Ghost Parade is a Metroidvania game developed by the Indonesian studio Lantera. The story begins after Suri, our 9-year old protagonist, gets lost in the Svaka Forest. With the aid of the ghostly inhabitants, Suri must venture through the forest in hopes of finding her way home. However, as Suri later learns, the danger isn’t with the spirits but the humans. Soon her struggle to find home becomes a journey to save the Svaka Forest.
Visually Striking Design and Cultural Appeal
One of Ghost Parade’s appeals is its culturally-significant characters. Many of the ghosts have designs that invoke Indonesian culture and myths. Adding to this, the gorgeous artwork brings life to the environment, inspiring both mystery and further exploration.

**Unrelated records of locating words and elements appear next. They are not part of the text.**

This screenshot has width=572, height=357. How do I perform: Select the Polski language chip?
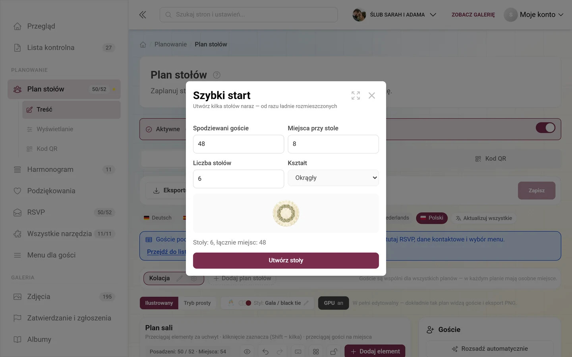[432, 218]
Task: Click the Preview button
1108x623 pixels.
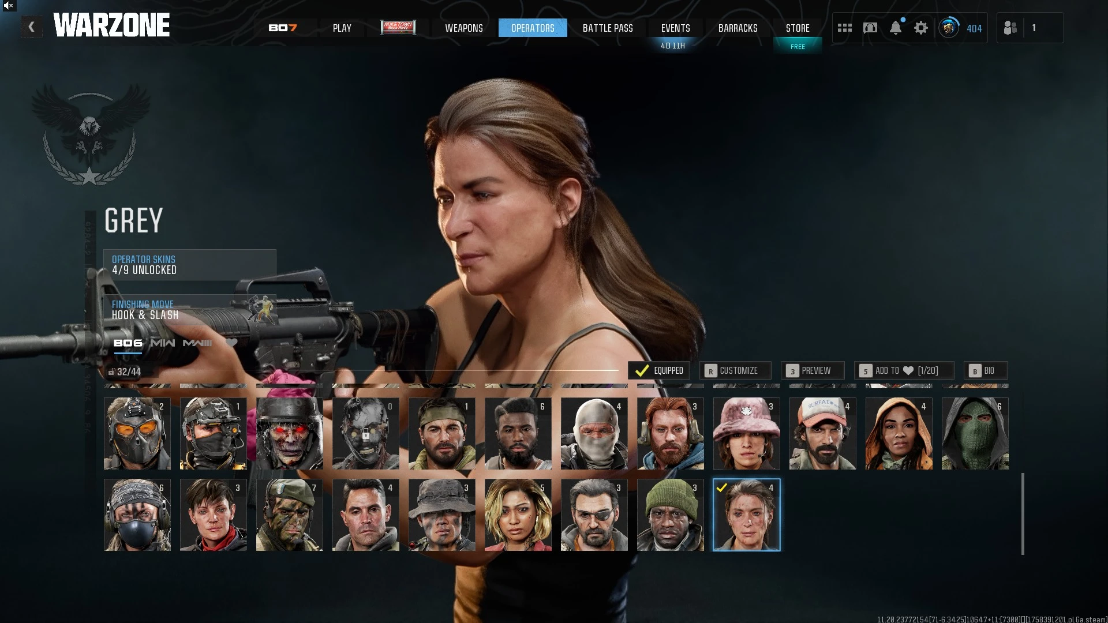Action: point(812,370)
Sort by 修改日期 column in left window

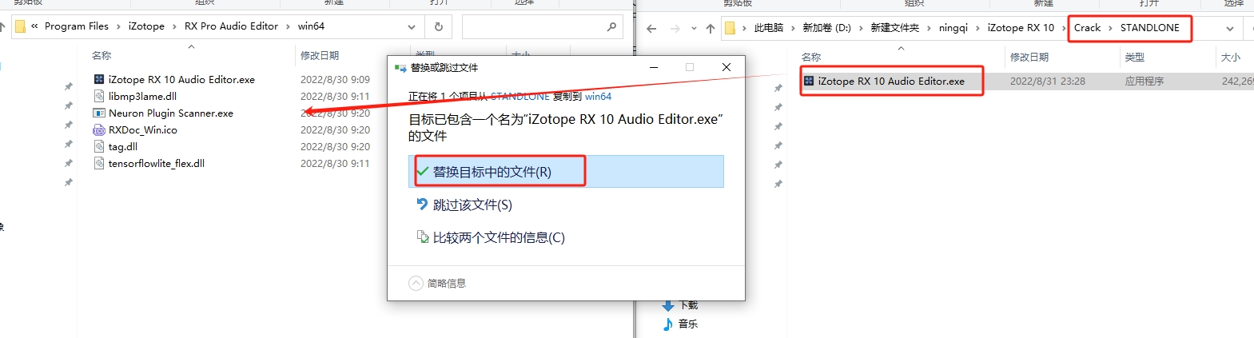pos(320,56)
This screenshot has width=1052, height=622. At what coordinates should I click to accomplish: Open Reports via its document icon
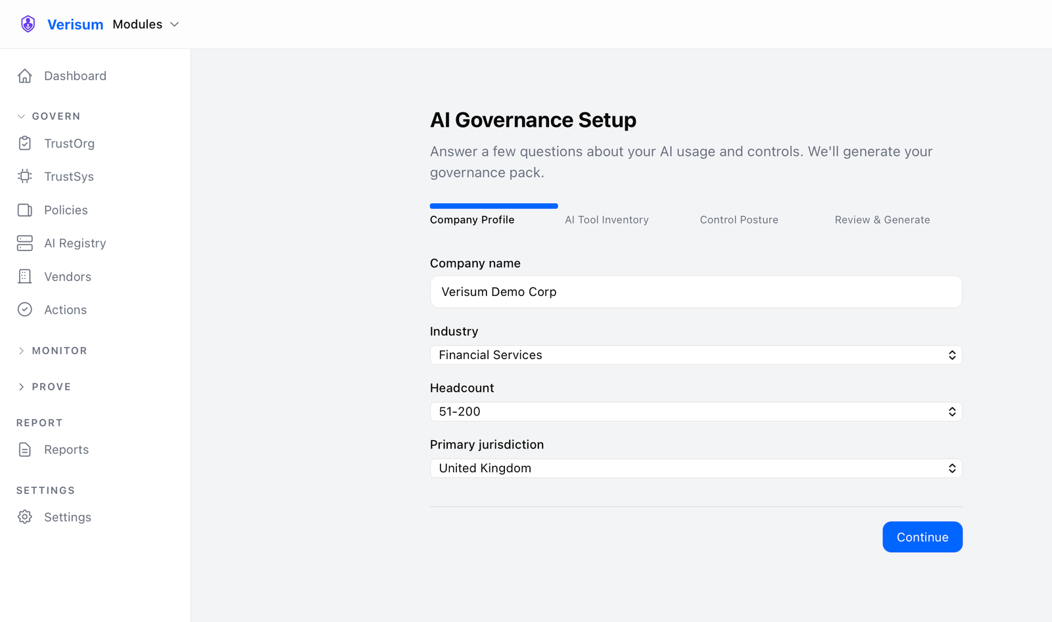(24, 450)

From the onset, Ghost Parade has a duality to its adventure. On one hand, players are exploring the world as presented by Lantera. On the other hand, for players unfamiliar with Indonesian myths, there is an opportunity to learn culture through the game’s presentation.
System Mechanics and Ghost Allies
At the beginning of the game, mechanics are limited to simple commands. For the PS4 version, movement is controlled with the left analog stick and jump with the X button. As the player explores further, the game grants player’s a melee attack, multiple ghost skills, a dash, a ghost inventory, an ultimate, and a glide/range attack.
All of these open up a range of strategies as you approach new environments and challenges. Furthermore, there are dozens of recruitable ghosts, all of which provide different abilities. Finding the right three ghosts will be vital to conquering the obstacles ahead or traversing into new areas.
Crafting, Item Systems, and Skill Trees
To incentivize players, rewards are hidden throughout the environment. Whether it be unique routes towards the end of the level or hidden areas with items, Ghost Parade satisfies your curiosity with its platforming.
While my time with this was brief, items can be used as crafting material or to aid directly in battle such as a healing potion. Defeating enemies can also net the player with gold for later shop encounters or experience for improving your skills.
After receiving enough experience, Suri can gain a skill point and use that in the game’s Skill Tree. The Skill Tree is divided into three branches. From what I’ve gathered, each branch modifies certain expertises: ghost abilities, Suri’s abilities, and passive buffs. With the Skill Tree system, dangerous fights can be their own reward.
Ghost Parade has a simple yet interesting premise. Visually, its aesthetics are one of its greatest strengths, inviting curious players to explore the world and become familiar with Indonesian myths and culture.
Having up to 70 ghosts, 30 of which are recruitable, incentivizes players to dive deeper into the game and immerse themselves in several strategies. If you’re looking for a unique addition to Metroidvania games or interested in Indonesian culture, Ghost Parade releases on the Playstation 4, Nintendo Switch, and PC some time in November.